* Lesetext *
========================================
Die Publikationsdichte zu chirurgischen Verfahren der Klitorisrekonstruktion nach FGM/C, in denen Ergebnisse vorgelegt werden, nimmt seit der Jahrtausendwende zu (Abb. 1). Dieser Trend entspricht dem zunehmenden Angebot an plastisch-chirurgischen Rekonstruktionen nach FGM/C.

Abb. 1
figure 1

Literatursuche via PubMed mit ″clitor* reconstruction″, ″surg* AND female AND mutilation/cutting″ in ″Title/Abstract″ mit anschließendem manuellen Ausschluss von unpassenden Publikationen (bspw. Klitorisrekonstruktion nach onkologischen Eingriffen), ausschließlich englischsprachige Publikationen. Hierdurch fehlen in der Abbildung z. B. die Publikationen von Foldès (2004; französische Publikation) und O’Dey (2017; deutsche Publikation). Stand September 2023, erstellt mit Microsoft Excel

Es existieren mehrere Rekonstruktionstechniken, die von unterschiedlichen Fachbereichen der Gynäkologie, (plastischen) Chirurgie und Urologie durchgeführt werden. Erstmals wurde eine KR-Technik von den Gynäkologen Saeed Mohamad Ahmad Thabet und Ahmed S. M. A. Thabet in Ägypten (Thabet und Thabet 2003) und dem Chirurgen Pierre Foldès in Frankreich (Foldès 2004) beschrieben. Zwei Gynäkologen in Burkina Faso haben das von Thabet/Thabet und Foldès eingeführte KR-Verfahren modifiziert (Ouédraogo et al. 2016), das wiederum Ärzt*innen in Belgien übernommen haben (Caillet et al. 2018). In jüngster Zeit wurden zwei weitere überarbeitete KR-Techniken nach Thabet/Thabet und Foldès eingeführt (Botter et al. 2021; Wilson und Zaki 2022). Drei weitere Rekonstruktionsverfahren wurden von O’Dey (2017), Chang et al. (2017) und Mañero und Labanca (2018) entwickelt (Sharif Mohamed et al. 2020; Botter et al. 2021; Abdulcadir et al. 2022; Villani 2022). An der Stelle ist hervorzuheben, dass selbst bei den radikalen FGM/C-Formen ein Teil des Klitoriskörpers, anders als meist angenommen, verborgen bestehen bleibt. Dieser Klitorisstumpf ist Ausgangspunkt aller Techniken: Das klitorale Restorgan wird von Narben befreit, anschließend aus der Tiefe geborgen und ventral der äußeren Harnröhrenöffnung transponiert (siehe Tab. 1). Die Rekonstruktionsverfahren werden in den jeweiligen Erstveröffentlichungen unterschiedlich ausführlich beschrieben, was Konsequenzen für Verständnis und Vergleich der Techniken hat. Die Publikationen nennen überwiegend geringfügige unerwünschte Folgen wie Hämatombildung, Schmerzen oder verzögerte Wundheilung, die teils im ambulanten Setting gut behandelbar seien. Schwerwiegende Komplikationen wie die teilweise Abstoßung eines Transplantats (Mañero und Labanca 2018, S. 704) oder die einseitige partielle Readhärenz von Labium majus vulvae und Klitorisschaft (Chang et al. 2017, S. 944) sind, wenn auch selten, in Einzelfällen vorgekommen (Auricchio et al. 2021).
========================================
* Zu bearbeitende Aufgaben *
A) Zählen Sie alle Länder auf, die im Text über die Klitorisrekonstruktion namentlich erwähnt werden.
B) Führen Sie den Text über die Klitorisrekonstruktion nach dem letzten Satz weiter.

* Bereitgestelltes Material *
========================================
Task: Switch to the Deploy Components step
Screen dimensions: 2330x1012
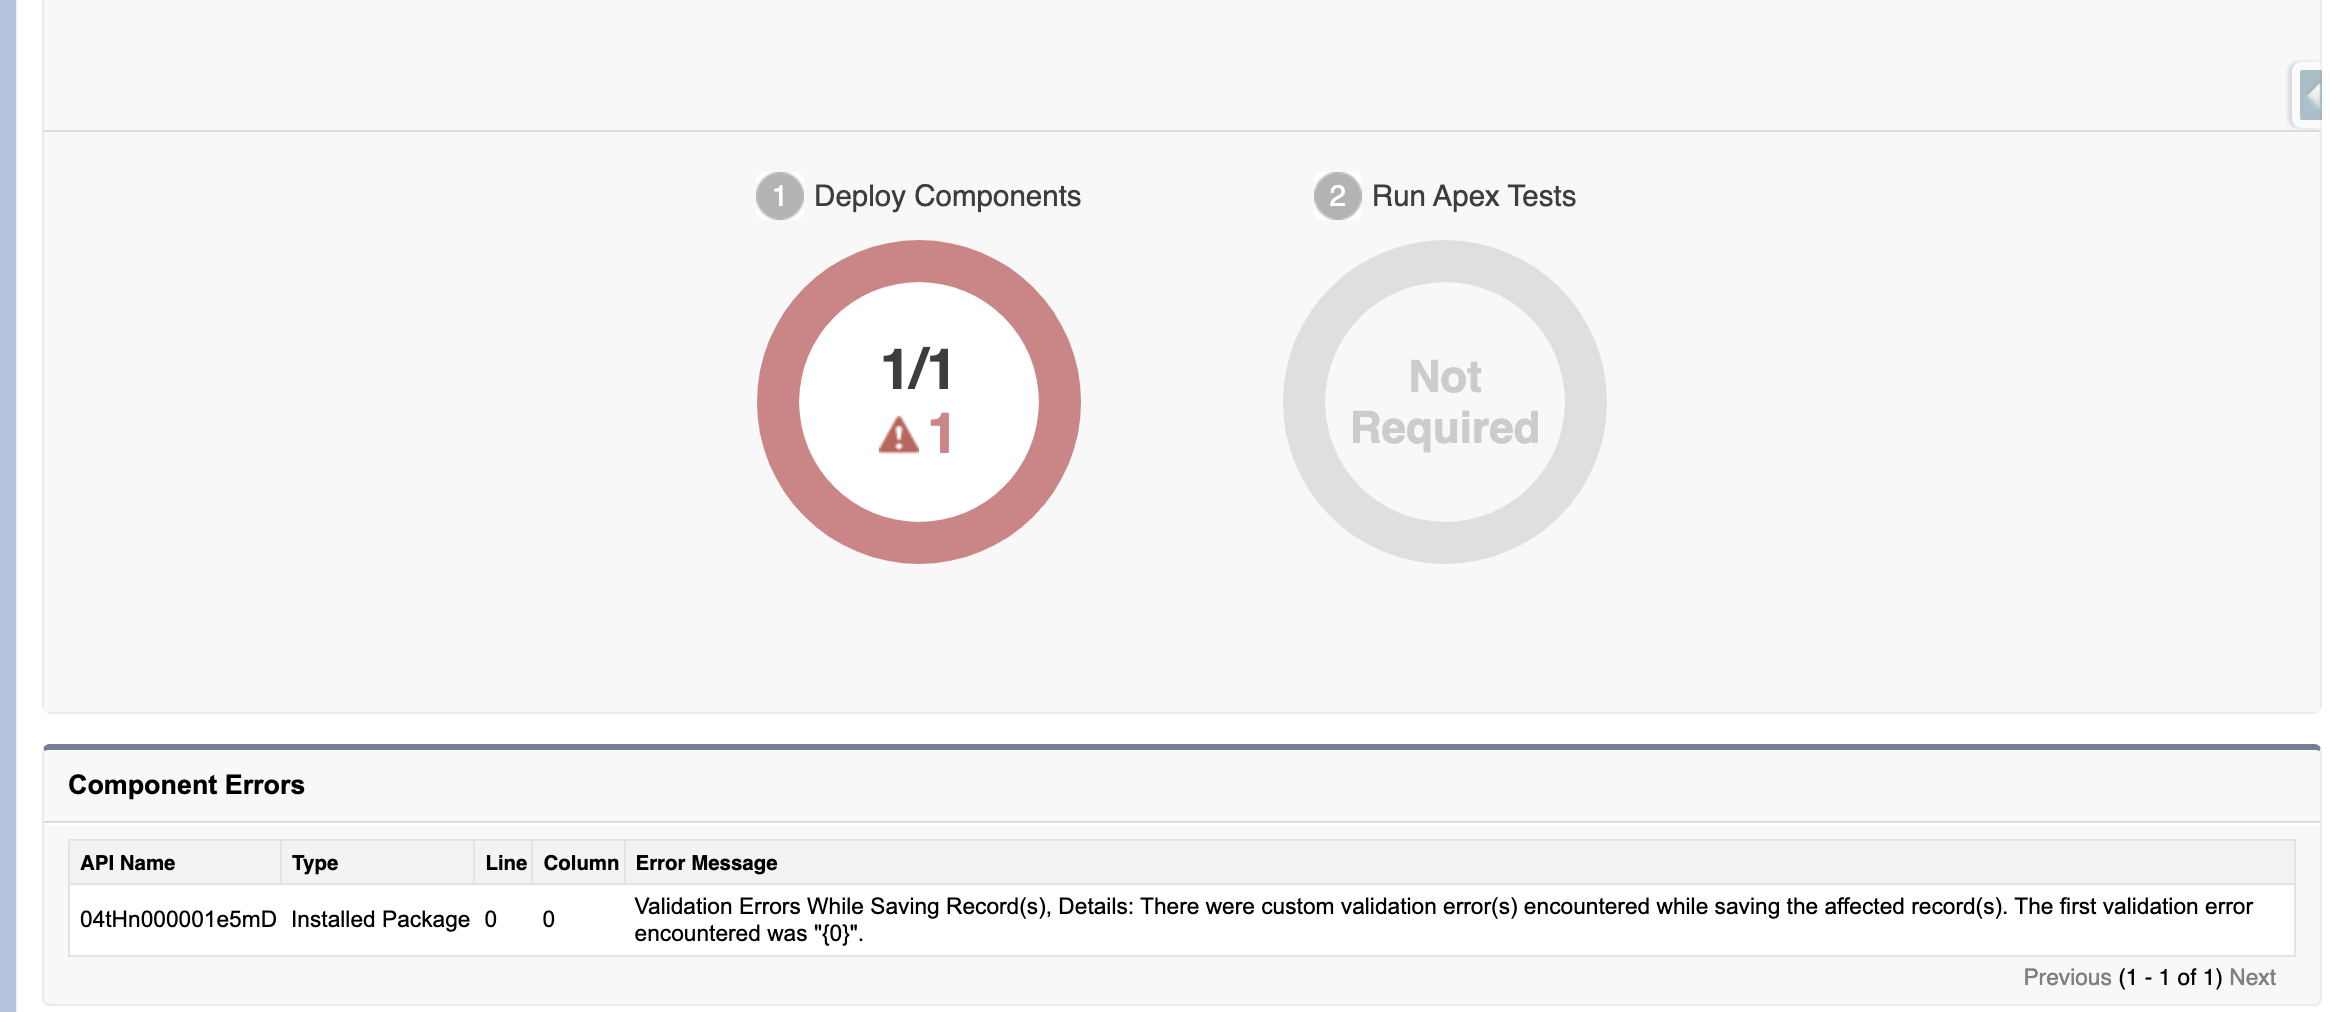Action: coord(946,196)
========================================
* Lösungen *
A) Im Text werden Ägypten, Frankreich, Burkina Faso und Belgien namentlich erwähnt.

B)
Tab. 1 Rekonstruktionstechniken der Klitoris nach FGM/C

Da bei allen Rekonstruktionstechniken der verbliebene Rest der Klitoris verwendet und nach außen transponiert wird, sind Grundkenntnisse der Anatomie und Physiologie der Klitoris und der umgebenden Strukturen für die Aufklärung der Patientinnen, die eine Klitorisrekonstruktion wünschen, unerlässlich. Auf dieser Basis können die durch eine Rekonstruktion angestrebten Ergebnisse realistisch vermittelt werden.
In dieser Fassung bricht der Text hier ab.